Can my daughter Navya have her private life back? asks Shweta Bachchan Nanda

Written By Shweta Bachchan Nanda | Updated: Oct 09, 2016, 12:30 AM IST

Shweta Bachchan Nanda, in her column 'A Mother’s Request', opens up on the the private life of daughter Navya being made public and more.

It’s 3:00 am. I am binge-watching a costume drama (my guilty pleasure) on my iPad, successfully crowding out thoughts of deadlines, columns and irate editors, when my phone alerts me to an Instagram post made by my daughter, a picture of her descending a flight of stairs.

Holding back
Before I can even click a heart on it in approval, I think... the internet is going to have a field day with this one when they get their hands on it, and they eventually will! I almost pick up the phone to call her and grumble about yet another picture of hers floating all over the net, but stop myself. This is why… You do not know my daughter, the websites that post her pictures with captions like ‘Navya Nanda HOT pics’ or ‘Navya Nanda parties with friends, WILD’! certainly do not know her either.
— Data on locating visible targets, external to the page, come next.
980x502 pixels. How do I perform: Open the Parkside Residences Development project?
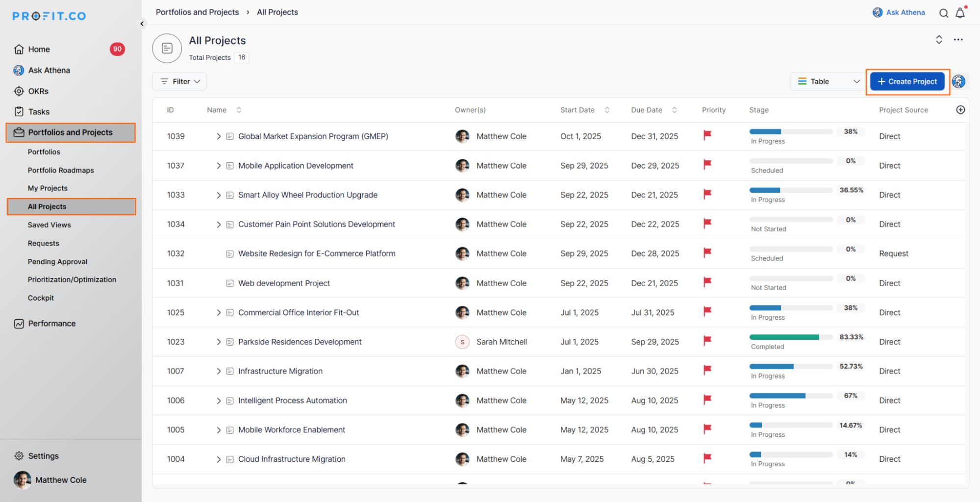click(300, 342)
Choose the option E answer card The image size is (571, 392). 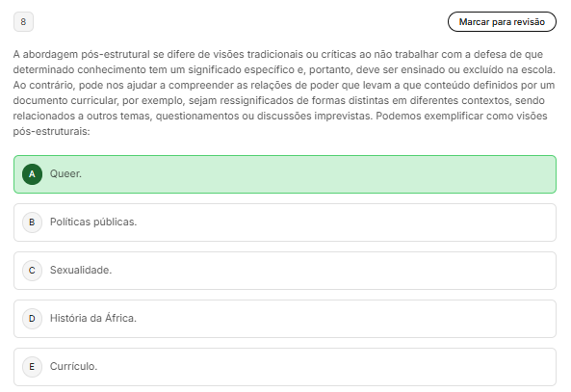click(285, 367)
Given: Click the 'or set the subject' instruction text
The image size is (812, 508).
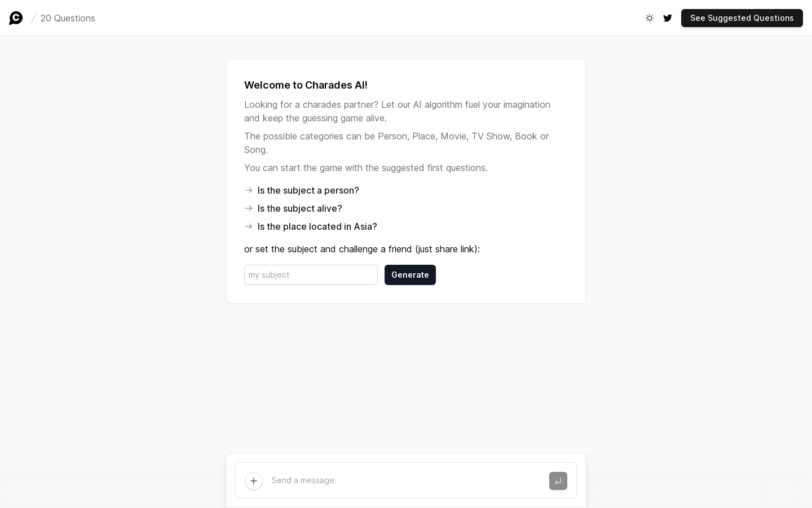Looking at the screenshot, I should pyautogui.click(x=362, y=249).
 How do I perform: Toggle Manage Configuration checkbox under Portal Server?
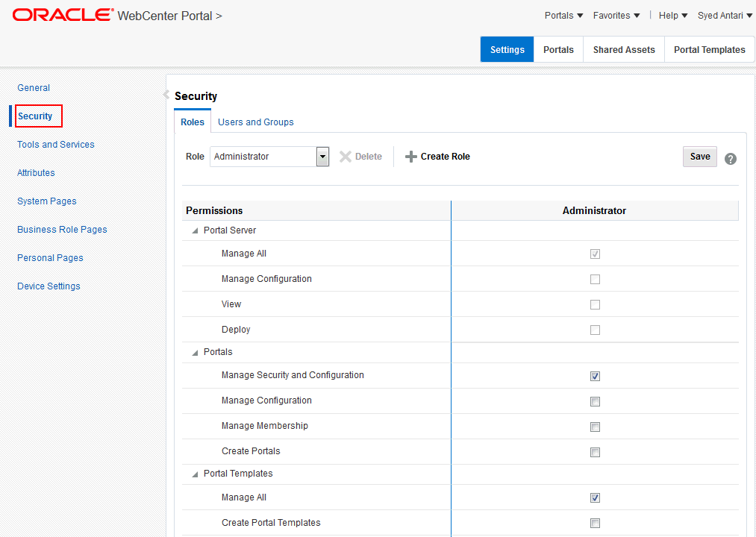(595, 280)
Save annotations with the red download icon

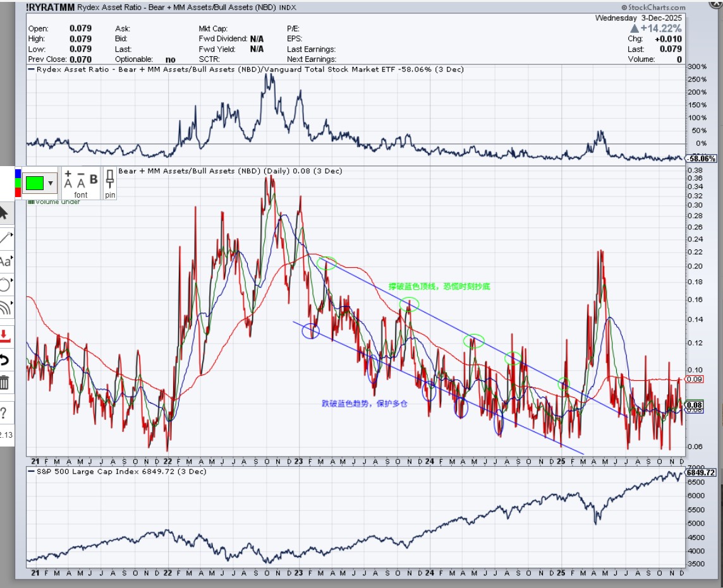5,335
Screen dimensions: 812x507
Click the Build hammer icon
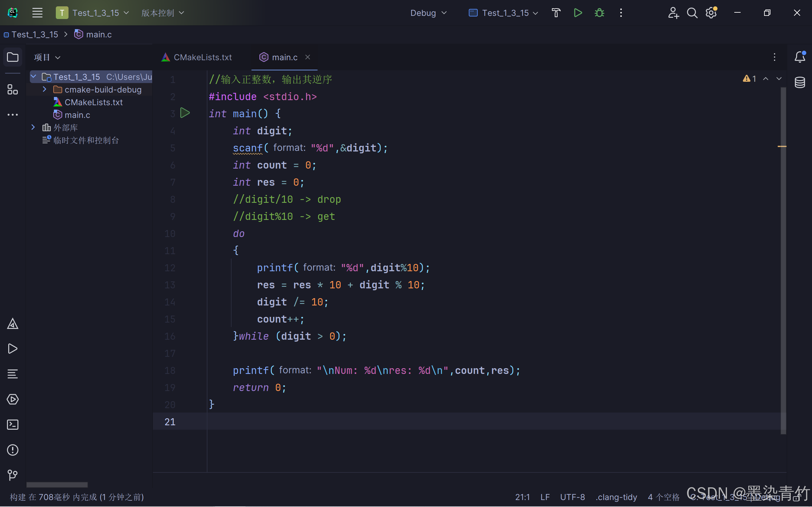tap(556, 13)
Nor, might I add, do they have her permission to post her private pictures. She is not a public figure. Yes, she is related to some very famous people, but that is something completely out of her control.

Feels like teen spirit
She is a teenager, and as most young teens are wont to do, she likes to dress up, hang out with her friends, pose for pictures and yes, go out to parties (she has a deadline and is always home well before it is over). If she finds herself on a beach, she will wear beach-appropriate attire — namely, a swimsuit — as would any young girl anywhere. If there is music, she will dance much like her peers would. She will pout, she will preen, she will hang out with boys — the last time I checked, absolutely normal teenage behaviour! 

Shadow friending
Most importantly all of her social media accounts are private and she is not on Twitter. So, it begs the question, how do her pictures land up all over the internet? Here is how. Websites with a keen interest in Bollywood and its goings-on, make fake identities (mostly in the names of her friends) and send requests to anyone following her and often to her as well. They then plunder the accounts of her friends and use their photos to post on their websites captioning them irresponsibly and disrespectfully, most of them stop short of objectifying and shaming her. This has been happening with my daughter since she was 13 years old!!   
 
What if it was your child?
My daughter Navya likes reading, the Kardashians, rajma chawal, curling up next to her Naani while watching TV, teasing her brother and counselling her friends when their hearts are broken. She doesn’t have any particular interest in acting or pursuing a career in acting as of now. She is generous and kind and bright, but these attributes don’t make fetching headlines! Do the adults who run these sites even know how invasive and inappropriate what they are doing, is? Do they even care? And would they like it if this happened to their children? 

Perverse profiteers
Navya has a strong sense of self, so perhaps, it does not hurt her as much when in the comments section, people judge her, deride her, call her unattractive or scrawny. But you can well imagine what it would do to the self-esteem of a young, impressionable girl, who hasn’t asked to be thrust into the spotlight in this way. She is somebody’s child, a most treasured and beloved child. As a parent, I sit helpless. Unable to plug the flow of this filth that is distributed in the name of information and journalism, and all in the pursuit of hits and likes, leading to some kind of monetisation. In effect, they profit off pictures stolen from my daughter’s life. If there is rock- bottom, this would be it.  
 
Doing nothing wrong
A couple of weeks ago, another slew of pictures went viral, and I asked my daughter to caution her friends against posting anything on an open platform, to which she replied, “I can tell them, but I don’t want anyone in college to know, though.” I decided then, that I was not going to fight this, I was going to let it be. She doesn’t have to hide, she isn’t doing anything wrong. Her parents and her family are absolutely okay with what she wears and does. 

Living in hope
But I can write about it in the hope that the people peddling this nonsense have some shame or at least accountability, though I highly doubt they will. Perhaps if they understood that we, just like them, are human beings, trying to get about our everyday lives while making sure we give respect to the love and affection people show members of our family, couldn’t they in return give my daughter her private life back?